Shanghai, China - MicroPort^® CardioFlow has recently completed the patient enrollment of the pre-market clinical trial of its self-developed VitaFlow^® Transcatheter Aortic Valve and Delivery System ("VitaFlow^®"), which is three months prior to the scheduled completion date. The clinical trial is a prospective, multi-center trial, aiming at assessing the safety and efficacyof VitaFlow^® in the treatment of severe aortic stenosis. The clinical trial was organized by Professor Junbo Ge, an academician of Chinese Society of Sciences and a renowned cardiologist. Zhongshan Hospital of Fudan University, led eleven domestic hospitals to complete the clinical trial.

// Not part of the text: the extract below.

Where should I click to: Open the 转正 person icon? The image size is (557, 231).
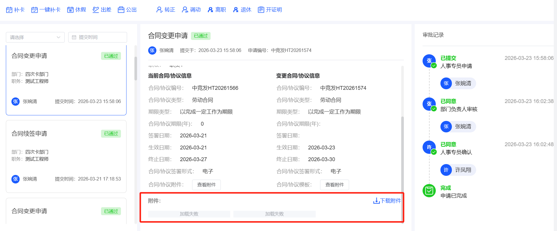click(x=159, y=10)
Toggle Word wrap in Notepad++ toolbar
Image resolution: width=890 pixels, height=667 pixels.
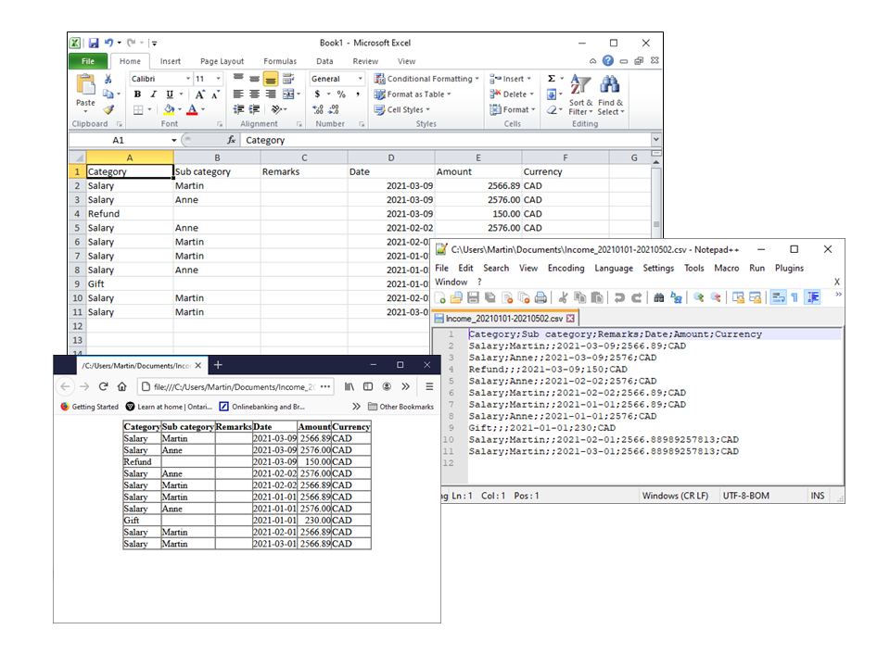point(779,297)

Aortic stenosis is one of the most common and severe valvular heart diseases，and the prevalence rate increases significantly with ages. Transcatheter Aortic Valve Implantation ("TAVI") is a revolutionary procedure to bring better treatment for severe symptomatic aortic stenosis patients who can't afford surgery. Up to now, more than 250,000 patients in more than 65 countries received TAVI treatment, while the amount of TAVI cases reached 71,000 in 2015. With the aging population and expanding indications, TAVI will increase four-fold in the next 10 years. The first TAVI case was introduced to China in 2010 by Professor Junbo Ge, however so far only 650 cases have been performed in clinical studies since there is no transcatheter aortic valve product approved in Chinese market.

MicroPort^® CardioFlow's VitaFlow^® adopts world-class techniques with better coaxiality and stability during valve deployment. Its skirt designs to reduce perivalvular leak and heart block. Meanwhile, motorized handle of the delivery system simplified operation.

The completion of patient enrollment for VitaFlow^® clinical trial marked a significant step forward for MicroPort^® in the field of aortic valve research. In August 2016 , VitaFlow^® was granted the Green-Path by the China Food and Drug Administration ("CFDA"), a special fast-track procedure for innovative medical devices to gain CFDA approval, which will significantly shorten the approval time for VitaFlow^®. It is expected that the launch of VitaFlow^® will provide a more safe, effective, and cost-effective solution for patients with severe aortic stenosis.